| Task objective |
Below are records with pictures. Reproduce exactly the lines from the line with "Toggle the bar chart statistics view" to the line with "Task: Open the", inclusive, and leave each picture out.

Stored items from a collection
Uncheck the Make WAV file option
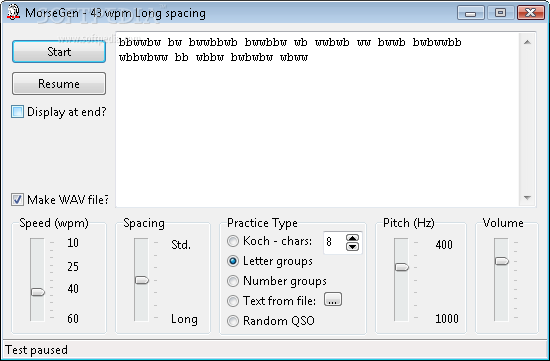Viewport: 550px width, 361px height. 18,200
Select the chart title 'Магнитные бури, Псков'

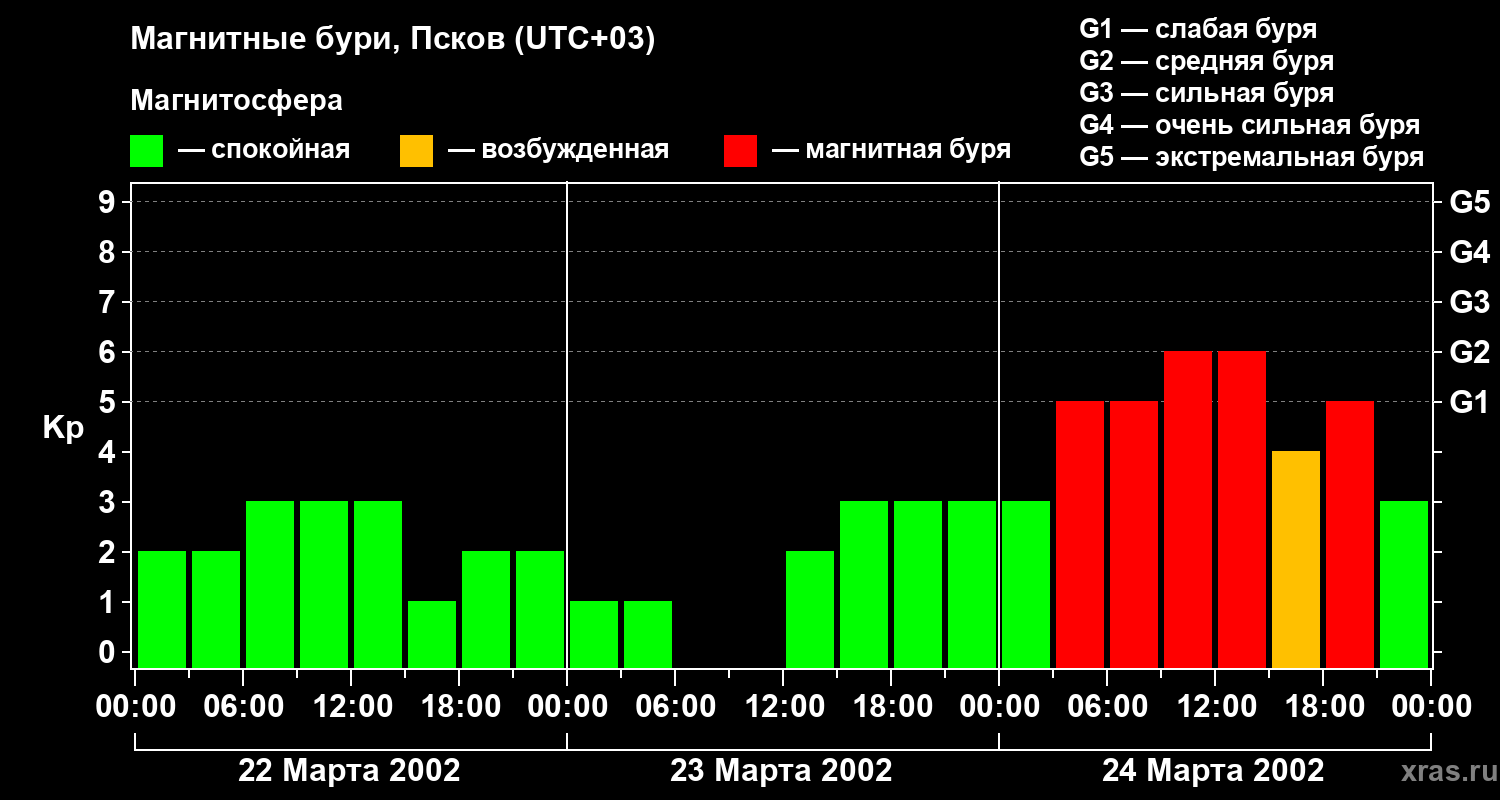tap(392, 40)
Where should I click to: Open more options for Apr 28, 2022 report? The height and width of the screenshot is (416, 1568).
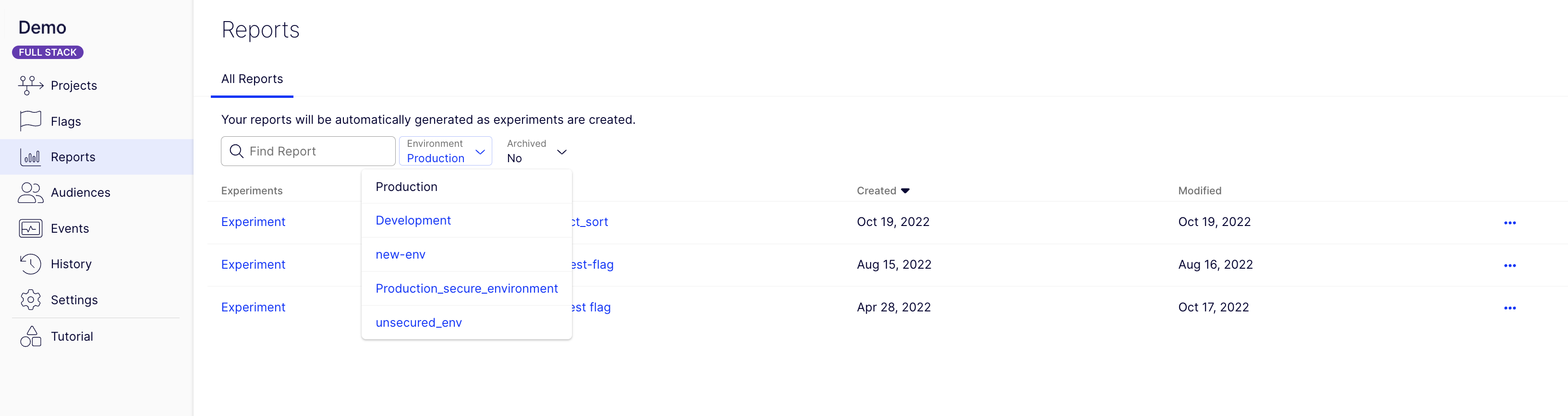point(1509,308)
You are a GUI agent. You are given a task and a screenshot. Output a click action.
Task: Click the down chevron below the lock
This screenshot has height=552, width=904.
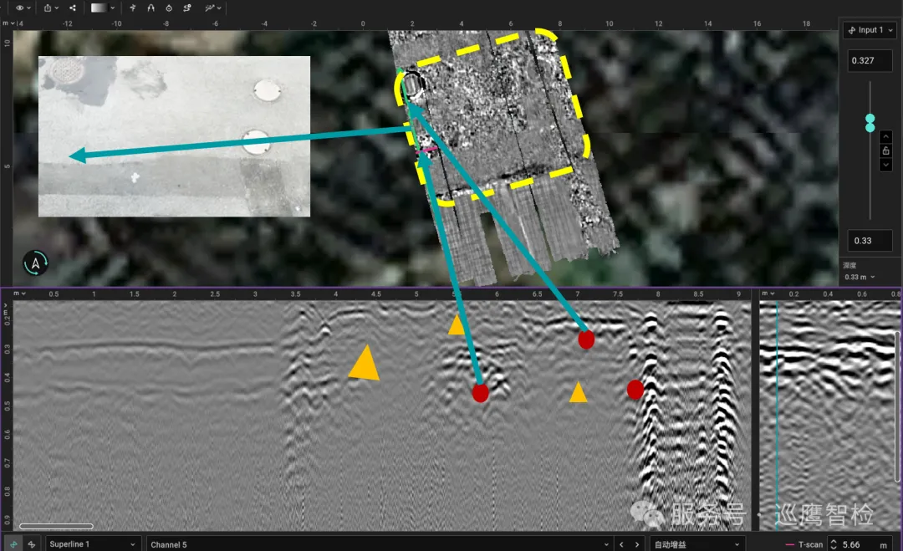(x=886, y=164)
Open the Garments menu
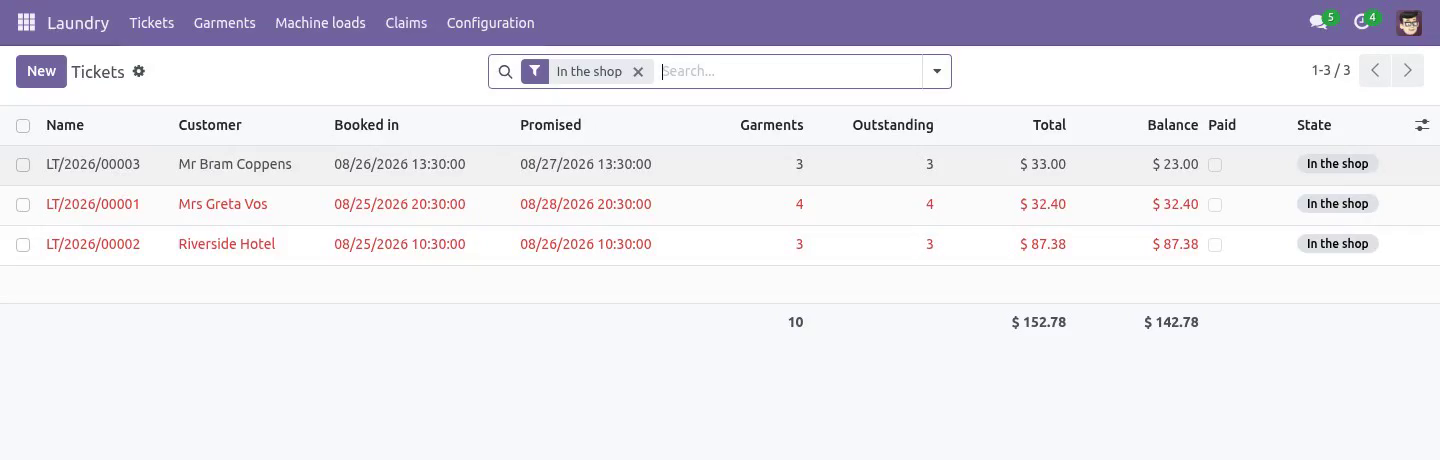The image size is (1440, 460). point(224,22)
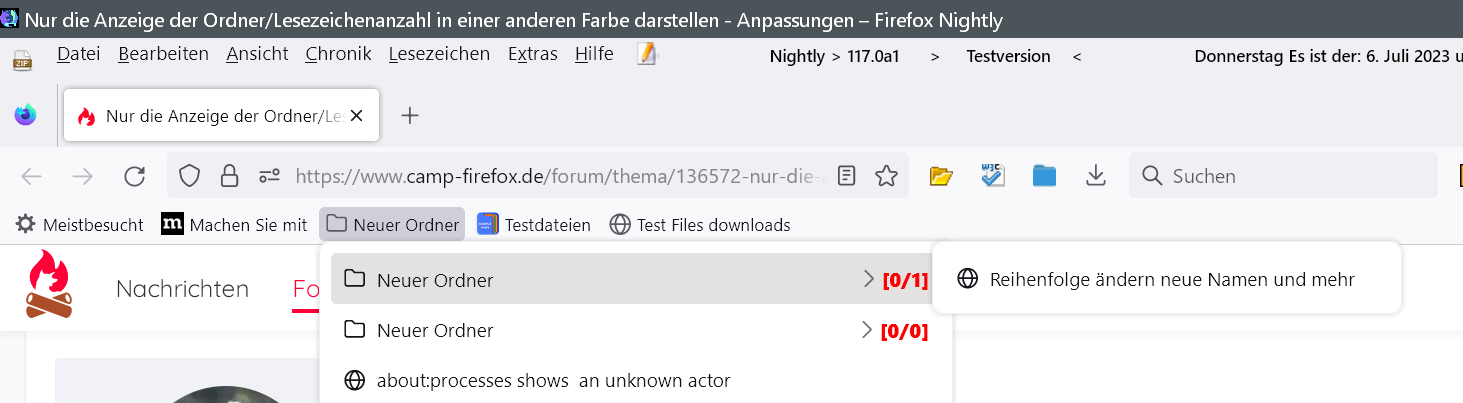Viewport: 1463px width, 403px height.
Task: Click the blue folder toolbar icon
Action: coord(1044,177)
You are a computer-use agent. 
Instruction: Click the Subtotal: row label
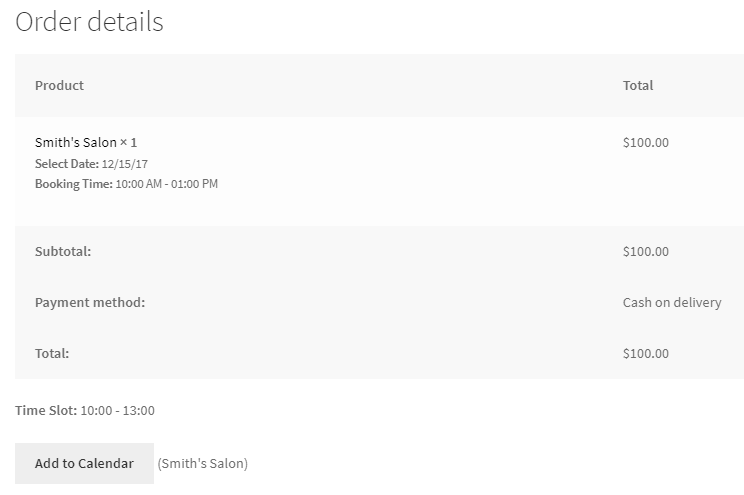[x=63, y=251]
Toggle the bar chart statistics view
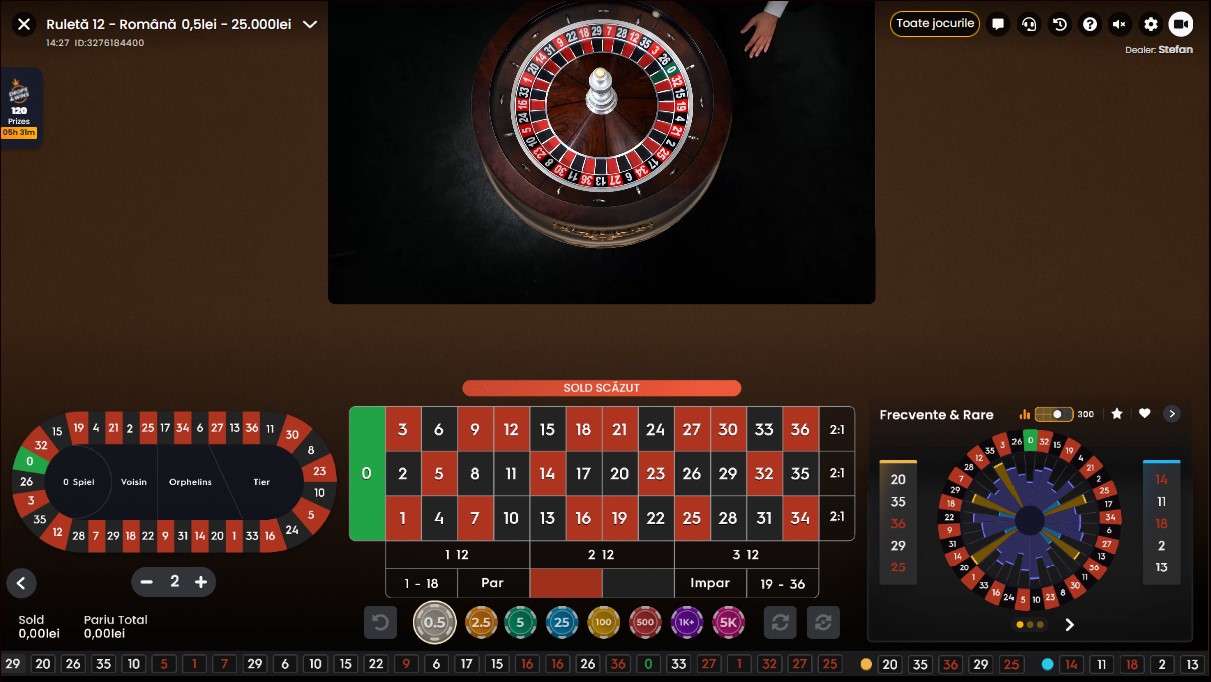 (1025, 414)
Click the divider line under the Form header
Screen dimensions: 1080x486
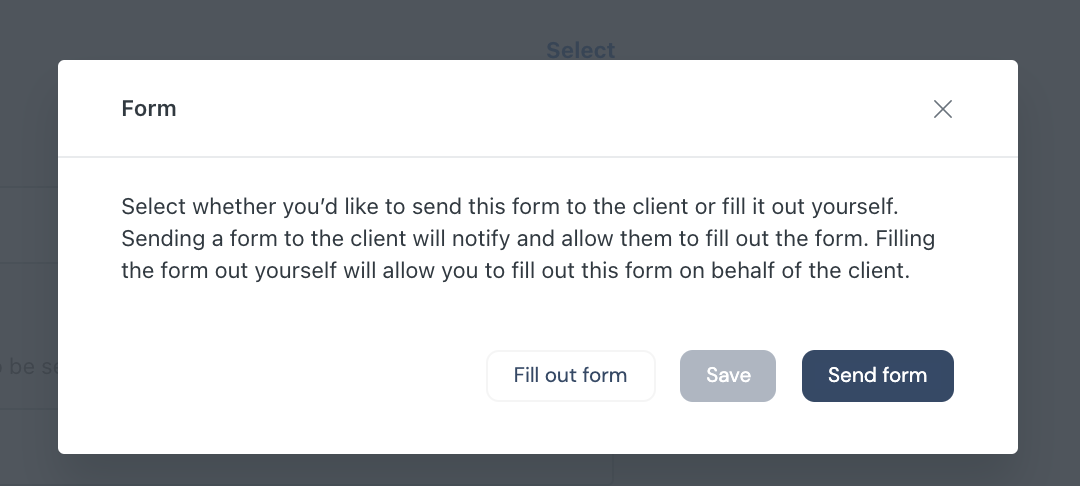(538, 157)
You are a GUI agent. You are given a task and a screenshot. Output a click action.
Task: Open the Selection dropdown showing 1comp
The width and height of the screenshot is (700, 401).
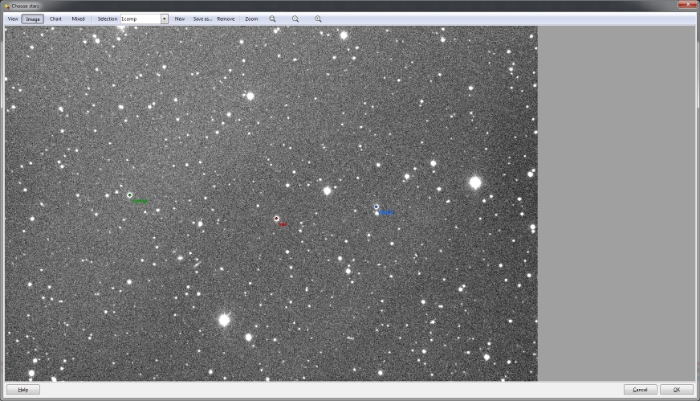pyautogui.click(x=164, y=19)
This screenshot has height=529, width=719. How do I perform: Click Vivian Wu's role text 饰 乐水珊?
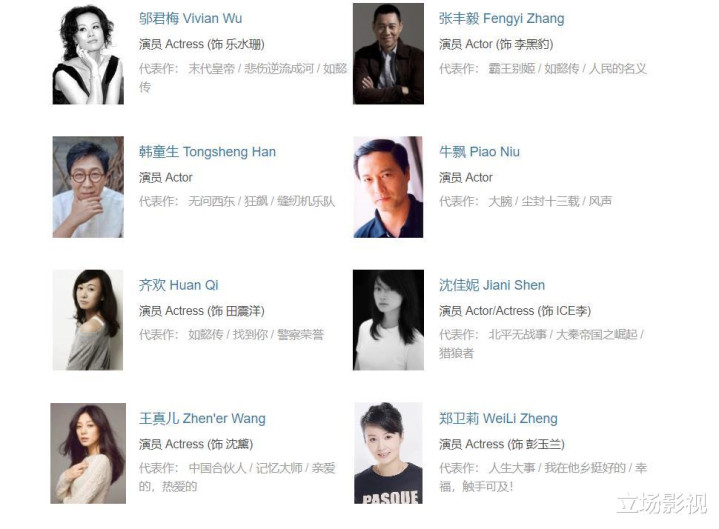point(236,44)

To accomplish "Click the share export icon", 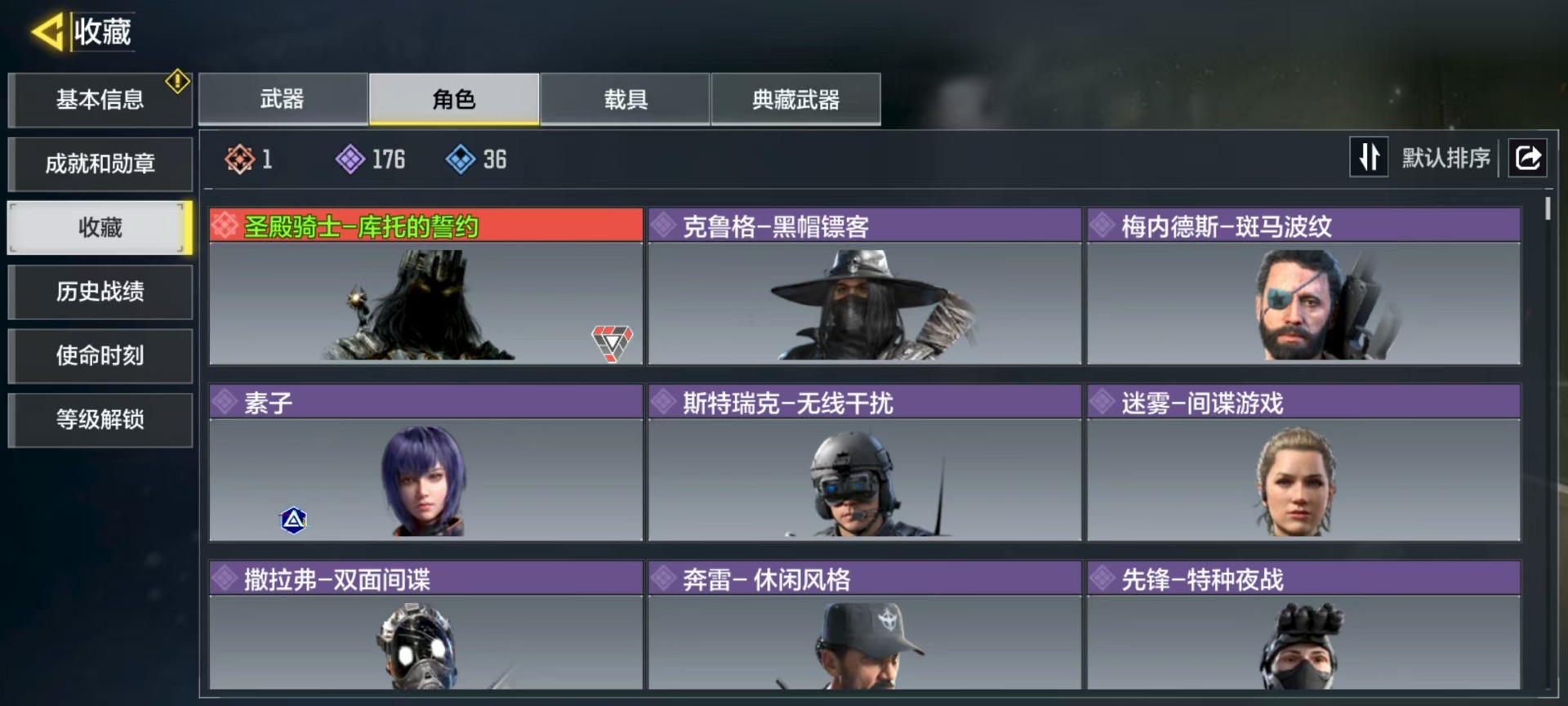I will pyautogui.click(x=1528, y=157).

| Solution below |
Toggle the bar chart statistics view
 (1025, 414)
Click the divider line under the Form header
Screen dimensions: 1080x486
(538, 157)
You are a GUI agent. You are given a task and a screenshot. Output a click action.
Task: Open the Selection dropdown showing 1comp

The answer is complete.